Kiri, episode four review - this series was a brave gamble that didn’t quite pay off
When all was said and done (or left undone), what was Kiri (Channel 4) finally about? At its most compellingly honest, it portrayed the impossible demands placed on social workers who stick plasters on the wounds of broken Britain. Whenever Sarah Lancashire’s embattled Miriam was on screen – lambasting her superiors, making peace with her mother, even at the vet’s – the focus sharpened, the stakes were higher, and all was well.
Miriam’s story had a beginning, a middle and an end. She alone was granted redemption, notwithstanding the irony that she had sent Kiri to the wrong home after all. Everyone else was left to battle for ownership of Kiri’s memory. The Akindeles were boxed into playing race politics in pursuit of justice, while the Warners were trapped in a dilemma from which there was no egress without mutually assured destruction.
It was a brave moment to drop the curtain, withholding the balm of a pat resolution. The gamble didn’t quite pay off. Take that police investigation. Kiri made scant pretence to be a procedural, but if this had been Line of Duty the absence of Kiri’s biological father Nate’s gold car from the vicinity of her home would have been discovered on CCTV before the next commercial break.
The underwritten D I Mercer (Wunmi Mosaku) might have helped Nate more by doing her job rather than covertly lecturing his father Tobi (Lucian Msamati).
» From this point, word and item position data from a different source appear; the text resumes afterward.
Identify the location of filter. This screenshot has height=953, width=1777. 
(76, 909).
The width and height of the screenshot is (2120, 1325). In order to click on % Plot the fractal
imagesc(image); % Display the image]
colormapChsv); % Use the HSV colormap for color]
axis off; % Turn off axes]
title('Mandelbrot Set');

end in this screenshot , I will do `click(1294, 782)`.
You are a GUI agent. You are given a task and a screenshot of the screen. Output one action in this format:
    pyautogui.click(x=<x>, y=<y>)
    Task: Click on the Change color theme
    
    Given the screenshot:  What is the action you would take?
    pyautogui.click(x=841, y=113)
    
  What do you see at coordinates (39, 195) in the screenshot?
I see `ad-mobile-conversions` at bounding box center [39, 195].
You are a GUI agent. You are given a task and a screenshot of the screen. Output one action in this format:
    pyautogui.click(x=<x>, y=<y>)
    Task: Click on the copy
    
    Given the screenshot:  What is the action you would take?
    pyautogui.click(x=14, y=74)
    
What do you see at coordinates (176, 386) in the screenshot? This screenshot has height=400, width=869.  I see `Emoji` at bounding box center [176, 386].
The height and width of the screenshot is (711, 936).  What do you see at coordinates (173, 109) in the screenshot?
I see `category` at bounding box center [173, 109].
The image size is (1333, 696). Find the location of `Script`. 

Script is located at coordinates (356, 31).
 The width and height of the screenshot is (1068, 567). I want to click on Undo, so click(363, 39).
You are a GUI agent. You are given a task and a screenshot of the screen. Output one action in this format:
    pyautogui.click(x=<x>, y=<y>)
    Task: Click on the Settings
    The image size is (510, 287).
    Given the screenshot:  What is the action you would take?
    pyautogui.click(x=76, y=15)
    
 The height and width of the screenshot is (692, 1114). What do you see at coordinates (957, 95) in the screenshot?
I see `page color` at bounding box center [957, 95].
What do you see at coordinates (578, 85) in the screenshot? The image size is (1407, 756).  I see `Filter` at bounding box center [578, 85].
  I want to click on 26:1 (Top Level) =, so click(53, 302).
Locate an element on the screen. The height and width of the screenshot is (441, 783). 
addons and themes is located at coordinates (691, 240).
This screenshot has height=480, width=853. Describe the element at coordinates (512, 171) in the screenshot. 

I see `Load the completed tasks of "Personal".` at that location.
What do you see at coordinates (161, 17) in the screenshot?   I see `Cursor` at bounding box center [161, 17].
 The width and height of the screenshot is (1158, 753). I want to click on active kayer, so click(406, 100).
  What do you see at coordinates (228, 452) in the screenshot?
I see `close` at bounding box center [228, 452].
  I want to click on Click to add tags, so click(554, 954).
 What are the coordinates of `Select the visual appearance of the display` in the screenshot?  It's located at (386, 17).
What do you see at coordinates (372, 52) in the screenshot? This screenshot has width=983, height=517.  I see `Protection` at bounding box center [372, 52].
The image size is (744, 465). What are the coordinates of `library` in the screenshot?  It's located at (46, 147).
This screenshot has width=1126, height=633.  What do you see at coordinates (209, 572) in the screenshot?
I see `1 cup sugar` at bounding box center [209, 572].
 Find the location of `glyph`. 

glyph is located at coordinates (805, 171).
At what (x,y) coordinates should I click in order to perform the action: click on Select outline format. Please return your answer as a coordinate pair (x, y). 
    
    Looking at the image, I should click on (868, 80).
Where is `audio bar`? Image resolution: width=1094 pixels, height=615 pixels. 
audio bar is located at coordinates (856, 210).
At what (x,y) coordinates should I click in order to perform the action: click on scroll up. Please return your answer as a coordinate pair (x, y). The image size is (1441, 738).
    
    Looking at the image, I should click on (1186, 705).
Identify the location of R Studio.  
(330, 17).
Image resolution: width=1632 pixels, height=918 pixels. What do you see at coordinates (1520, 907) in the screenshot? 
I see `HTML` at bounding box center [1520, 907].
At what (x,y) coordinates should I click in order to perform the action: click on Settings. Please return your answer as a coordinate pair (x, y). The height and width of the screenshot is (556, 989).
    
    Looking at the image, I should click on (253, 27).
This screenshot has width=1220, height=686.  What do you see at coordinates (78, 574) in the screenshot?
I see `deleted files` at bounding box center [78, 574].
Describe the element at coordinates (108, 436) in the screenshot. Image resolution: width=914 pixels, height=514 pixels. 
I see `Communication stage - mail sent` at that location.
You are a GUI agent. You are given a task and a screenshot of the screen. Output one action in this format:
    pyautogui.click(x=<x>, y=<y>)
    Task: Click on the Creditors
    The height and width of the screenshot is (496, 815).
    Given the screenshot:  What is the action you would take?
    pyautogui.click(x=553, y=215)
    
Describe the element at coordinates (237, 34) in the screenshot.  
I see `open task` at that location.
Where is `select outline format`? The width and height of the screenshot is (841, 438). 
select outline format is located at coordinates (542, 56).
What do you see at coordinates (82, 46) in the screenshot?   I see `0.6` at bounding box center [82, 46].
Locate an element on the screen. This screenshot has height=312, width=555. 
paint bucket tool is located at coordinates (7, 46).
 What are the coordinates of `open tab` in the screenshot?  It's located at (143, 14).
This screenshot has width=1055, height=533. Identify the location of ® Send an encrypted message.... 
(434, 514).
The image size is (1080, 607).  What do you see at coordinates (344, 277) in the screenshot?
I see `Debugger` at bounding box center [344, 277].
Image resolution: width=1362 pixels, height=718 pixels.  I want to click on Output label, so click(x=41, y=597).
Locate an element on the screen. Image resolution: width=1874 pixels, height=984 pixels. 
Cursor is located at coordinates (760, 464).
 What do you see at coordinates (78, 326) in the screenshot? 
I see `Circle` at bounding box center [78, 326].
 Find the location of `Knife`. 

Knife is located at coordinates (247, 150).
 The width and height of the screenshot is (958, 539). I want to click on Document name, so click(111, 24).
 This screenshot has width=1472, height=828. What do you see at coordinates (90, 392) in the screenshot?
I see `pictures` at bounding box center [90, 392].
Their face-off – “I know men like you.” “Do you want to role-play a better relationship with your dead relative?” – sounded typed in pay-attention-to-this-bit capital letters.
The murder made no sense either. Jim (Steven Mackintosh) killed Kiri with a frictionless sangfroid that coldly served the plot but felt disingenuous. And then there was Si (Finn Bennett), a relentlessly articulate teen sleuth whose on-off behavioural problems were bizarrely calmed by the discovery that his dad had dispatched his soon-to-be adopted sister.
Kiri admirably strained to broach a big subject in transracial adoption. Like the working out of a maths problem, you could see the thinking. But where was the feeling? Thorne cashed in all his chips with Miriam, an earthy saint whose moving encounter with her adult charges stuck out for its gauche emotionalism.